Start of Recorded data

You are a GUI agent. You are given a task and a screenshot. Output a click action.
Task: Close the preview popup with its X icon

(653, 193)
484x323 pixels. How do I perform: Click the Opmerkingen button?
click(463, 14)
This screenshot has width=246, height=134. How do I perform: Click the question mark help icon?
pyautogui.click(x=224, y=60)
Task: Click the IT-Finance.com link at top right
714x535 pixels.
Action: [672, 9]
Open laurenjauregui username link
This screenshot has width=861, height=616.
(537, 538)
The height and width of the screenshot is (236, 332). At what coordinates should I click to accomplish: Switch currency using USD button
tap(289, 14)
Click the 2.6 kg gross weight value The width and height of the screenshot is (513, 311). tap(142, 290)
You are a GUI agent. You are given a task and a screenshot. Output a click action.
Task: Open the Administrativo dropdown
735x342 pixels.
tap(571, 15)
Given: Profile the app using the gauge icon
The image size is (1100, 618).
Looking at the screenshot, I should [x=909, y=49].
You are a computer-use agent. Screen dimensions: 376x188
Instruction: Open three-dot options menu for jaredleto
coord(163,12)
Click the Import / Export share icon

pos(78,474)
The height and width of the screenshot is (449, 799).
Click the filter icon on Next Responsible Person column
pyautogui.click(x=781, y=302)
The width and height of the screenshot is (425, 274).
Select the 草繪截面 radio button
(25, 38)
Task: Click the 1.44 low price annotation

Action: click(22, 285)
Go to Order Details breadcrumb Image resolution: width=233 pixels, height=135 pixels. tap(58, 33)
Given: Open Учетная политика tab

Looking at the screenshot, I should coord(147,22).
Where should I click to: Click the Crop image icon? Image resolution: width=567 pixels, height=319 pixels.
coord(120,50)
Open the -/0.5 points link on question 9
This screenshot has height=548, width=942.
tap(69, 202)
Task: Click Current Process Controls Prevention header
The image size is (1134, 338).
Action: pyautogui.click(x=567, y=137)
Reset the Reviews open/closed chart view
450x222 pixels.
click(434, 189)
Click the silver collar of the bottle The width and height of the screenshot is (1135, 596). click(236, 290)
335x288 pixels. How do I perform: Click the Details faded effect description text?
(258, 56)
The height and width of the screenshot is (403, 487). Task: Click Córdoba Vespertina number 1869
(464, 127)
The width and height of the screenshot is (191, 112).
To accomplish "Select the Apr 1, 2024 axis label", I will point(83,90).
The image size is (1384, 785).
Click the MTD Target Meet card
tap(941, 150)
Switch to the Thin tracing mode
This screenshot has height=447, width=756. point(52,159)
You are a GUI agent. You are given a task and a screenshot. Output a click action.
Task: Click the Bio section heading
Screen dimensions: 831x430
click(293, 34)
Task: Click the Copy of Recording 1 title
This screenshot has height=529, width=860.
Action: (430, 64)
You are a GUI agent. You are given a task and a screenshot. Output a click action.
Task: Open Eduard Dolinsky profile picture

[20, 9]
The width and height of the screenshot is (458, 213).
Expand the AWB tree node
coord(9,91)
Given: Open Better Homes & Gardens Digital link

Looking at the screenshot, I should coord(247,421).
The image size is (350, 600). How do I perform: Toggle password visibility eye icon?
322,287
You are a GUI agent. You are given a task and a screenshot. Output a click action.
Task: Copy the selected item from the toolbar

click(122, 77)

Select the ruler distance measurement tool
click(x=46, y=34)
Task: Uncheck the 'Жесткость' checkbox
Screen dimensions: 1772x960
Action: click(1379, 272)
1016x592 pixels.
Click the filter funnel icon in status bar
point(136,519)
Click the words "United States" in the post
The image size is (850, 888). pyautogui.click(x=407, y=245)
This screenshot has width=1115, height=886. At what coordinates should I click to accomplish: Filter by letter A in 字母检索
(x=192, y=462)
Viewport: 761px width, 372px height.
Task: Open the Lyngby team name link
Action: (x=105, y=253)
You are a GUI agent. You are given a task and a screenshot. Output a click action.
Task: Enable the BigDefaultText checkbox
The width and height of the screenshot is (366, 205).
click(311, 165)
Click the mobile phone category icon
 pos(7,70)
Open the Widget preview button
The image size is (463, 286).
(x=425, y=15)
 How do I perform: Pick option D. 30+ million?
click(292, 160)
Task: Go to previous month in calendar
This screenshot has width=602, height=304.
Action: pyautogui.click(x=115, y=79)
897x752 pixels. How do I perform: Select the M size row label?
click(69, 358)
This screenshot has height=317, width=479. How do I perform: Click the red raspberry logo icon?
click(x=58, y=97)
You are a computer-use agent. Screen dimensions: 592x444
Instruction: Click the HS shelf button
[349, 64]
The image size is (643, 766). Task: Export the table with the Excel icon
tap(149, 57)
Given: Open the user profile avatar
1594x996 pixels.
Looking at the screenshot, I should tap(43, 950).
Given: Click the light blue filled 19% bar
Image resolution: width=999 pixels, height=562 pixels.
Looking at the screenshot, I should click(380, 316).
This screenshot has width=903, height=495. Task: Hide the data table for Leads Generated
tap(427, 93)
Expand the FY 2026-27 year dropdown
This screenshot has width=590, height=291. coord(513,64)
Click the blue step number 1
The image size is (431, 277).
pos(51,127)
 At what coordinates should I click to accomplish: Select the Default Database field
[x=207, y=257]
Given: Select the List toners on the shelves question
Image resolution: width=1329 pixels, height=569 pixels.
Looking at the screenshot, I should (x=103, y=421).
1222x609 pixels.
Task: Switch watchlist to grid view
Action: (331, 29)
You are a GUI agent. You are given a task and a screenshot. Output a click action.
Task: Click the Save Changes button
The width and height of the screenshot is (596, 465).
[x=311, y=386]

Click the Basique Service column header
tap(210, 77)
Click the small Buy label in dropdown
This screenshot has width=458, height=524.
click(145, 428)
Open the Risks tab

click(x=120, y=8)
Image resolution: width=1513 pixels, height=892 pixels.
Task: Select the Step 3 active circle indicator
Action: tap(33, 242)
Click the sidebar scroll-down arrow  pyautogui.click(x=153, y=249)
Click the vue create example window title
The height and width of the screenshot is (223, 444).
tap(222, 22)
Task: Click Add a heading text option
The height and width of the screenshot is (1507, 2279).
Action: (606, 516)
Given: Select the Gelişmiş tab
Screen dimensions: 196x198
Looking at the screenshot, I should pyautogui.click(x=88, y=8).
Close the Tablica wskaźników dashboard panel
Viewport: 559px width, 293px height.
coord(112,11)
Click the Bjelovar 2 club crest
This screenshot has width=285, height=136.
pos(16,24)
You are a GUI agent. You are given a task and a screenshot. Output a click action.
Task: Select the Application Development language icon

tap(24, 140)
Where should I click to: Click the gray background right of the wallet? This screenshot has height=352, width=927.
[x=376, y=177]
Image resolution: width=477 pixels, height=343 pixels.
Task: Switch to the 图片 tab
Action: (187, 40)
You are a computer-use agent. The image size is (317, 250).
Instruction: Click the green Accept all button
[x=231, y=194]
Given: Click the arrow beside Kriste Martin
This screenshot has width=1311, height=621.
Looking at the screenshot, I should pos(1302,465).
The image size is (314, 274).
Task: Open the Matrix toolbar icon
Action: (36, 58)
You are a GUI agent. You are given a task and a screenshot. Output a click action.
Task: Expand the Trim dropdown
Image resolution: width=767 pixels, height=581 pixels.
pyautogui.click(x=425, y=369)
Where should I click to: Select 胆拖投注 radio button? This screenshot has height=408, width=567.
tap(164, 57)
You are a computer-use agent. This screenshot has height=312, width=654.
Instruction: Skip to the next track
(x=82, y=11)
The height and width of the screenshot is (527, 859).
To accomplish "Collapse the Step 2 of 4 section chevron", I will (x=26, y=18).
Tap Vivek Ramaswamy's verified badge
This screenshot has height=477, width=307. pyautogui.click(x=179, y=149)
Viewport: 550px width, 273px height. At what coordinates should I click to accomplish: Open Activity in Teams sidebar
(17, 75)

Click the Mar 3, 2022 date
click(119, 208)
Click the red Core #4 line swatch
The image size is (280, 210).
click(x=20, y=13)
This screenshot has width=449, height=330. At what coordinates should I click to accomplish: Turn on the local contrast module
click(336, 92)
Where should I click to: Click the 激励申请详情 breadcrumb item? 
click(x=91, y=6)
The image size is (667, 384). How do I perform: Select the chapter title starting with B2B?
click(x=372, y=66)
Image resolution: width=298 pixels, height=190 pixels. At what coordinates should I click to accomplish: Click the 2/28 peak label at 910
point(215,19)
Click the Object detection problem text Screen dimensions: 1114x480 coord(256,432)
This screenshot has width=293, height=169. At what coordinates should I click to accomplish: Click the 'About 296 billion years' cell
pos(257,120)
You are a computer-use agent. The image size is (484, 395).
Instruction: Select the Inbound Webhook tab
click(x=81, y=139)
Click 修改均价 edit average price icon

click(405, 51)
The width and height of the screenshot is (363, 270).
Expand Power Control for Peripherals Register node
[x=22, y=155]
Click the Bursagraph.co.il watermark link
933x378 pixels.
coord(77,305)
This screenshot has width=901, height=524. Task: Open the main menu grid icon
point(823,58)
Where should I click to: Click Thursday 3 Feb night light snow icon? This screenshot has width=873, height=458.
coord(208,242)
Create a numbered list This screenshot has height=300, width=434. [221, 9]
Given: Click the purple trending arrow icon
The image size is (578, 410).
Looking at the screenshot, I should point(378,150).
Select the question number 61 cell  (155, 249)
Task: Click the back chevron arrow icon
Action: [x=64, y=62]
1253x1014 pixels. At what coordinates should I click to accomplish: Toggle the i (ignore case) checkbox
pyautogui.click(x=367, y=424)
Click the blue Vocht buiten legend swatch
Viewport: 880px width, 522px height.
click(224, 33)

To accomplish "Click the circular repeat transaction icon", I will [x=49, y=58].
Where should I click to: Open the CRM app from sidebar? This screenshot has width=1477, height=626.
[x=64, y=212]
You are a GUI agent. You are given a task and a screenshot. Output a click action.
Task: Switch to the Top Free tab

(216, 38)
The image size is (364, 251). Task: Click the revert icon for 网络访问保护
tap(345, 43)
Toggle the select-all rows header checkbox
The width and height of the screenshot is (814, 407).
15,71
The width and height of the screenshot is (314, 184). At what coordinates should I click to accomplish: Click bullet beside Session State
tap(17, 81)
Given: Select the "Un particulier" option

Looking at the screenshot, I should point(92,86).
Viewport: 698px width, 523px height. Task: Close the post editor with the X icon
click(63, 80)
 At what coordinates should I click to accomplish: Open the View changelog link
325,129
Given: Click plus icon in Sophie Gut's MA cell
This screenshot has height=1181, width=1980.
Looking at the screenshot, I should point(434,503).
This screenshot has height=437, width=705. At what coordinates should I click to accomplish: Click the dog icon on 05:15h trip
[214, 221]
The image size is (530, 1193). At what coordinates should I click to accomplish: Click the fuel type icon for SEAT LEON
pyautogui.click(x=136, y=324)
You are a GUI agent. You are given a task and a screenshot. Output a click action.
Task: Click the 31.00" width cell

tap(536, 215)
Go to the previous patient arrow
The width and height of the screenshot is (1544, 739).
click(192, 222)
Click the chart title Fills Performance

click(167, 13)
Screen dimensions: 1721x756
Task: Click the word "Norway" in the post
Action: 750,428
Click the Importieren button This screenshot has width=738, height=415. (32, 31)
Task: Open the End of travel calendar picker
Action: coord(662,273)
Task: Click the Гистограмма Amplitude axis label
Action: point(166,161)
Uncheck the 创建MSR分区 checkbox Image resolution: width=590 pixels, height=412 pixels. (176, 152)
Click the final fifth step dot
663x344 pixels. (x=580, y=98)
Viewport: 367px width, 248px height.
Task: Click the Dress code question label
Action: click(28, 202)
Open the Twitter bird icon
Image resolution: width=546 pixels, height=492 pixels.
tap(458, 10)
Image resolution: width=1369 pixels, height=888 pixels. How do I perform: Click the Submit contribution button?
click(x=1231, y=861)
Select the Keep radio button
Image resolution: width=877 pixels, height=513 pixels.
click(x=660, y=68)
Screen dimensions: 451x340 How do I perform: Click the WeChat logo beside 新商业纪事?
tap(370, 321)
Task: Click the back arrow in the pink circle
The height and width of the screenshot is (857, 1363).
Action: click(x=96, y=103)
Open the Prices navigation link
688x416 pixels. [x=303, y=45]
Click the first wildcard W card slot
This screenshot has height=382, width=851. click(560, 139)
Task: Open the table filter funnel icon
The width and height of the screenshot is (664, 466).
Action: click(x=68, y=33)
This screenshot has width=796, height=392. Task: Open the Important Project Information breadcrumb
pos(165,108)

End of Recorded data

> [Aim of the exercise]: Retype the records above from the very first line down to the line with "Click the 2.6", keeping both of those lines. Include nothing beyond them.

> [Answer for this exercise]:
You are a GUI agent. You are given a task and a screenshot. Output a click action.
Task: Close the preview popup with its X icon

(653, 193)
484x323 pixels. How do I perform: Click the Opmerkingen button?
click(463, 14)
This screenshot has width=246, height=134. How do I perform: Click the question mark help icon?
pyautogui.click(x=224, y=60)
Task: Click the IT-Finance.com link at top right
714x535 pixels.
Action: [672, 9]
Open laurenjauregui username link
This screenshot has width=861, height=616.
(537, 538)
The height and width of the screenshot is (236, 332). At what coordinates should I click to accomplish: Switch currency using USD button
tap(289, 14)
Click the 2.6 kg gross weight value The width and height of the screenshot is (513, 311). tap(142, 290)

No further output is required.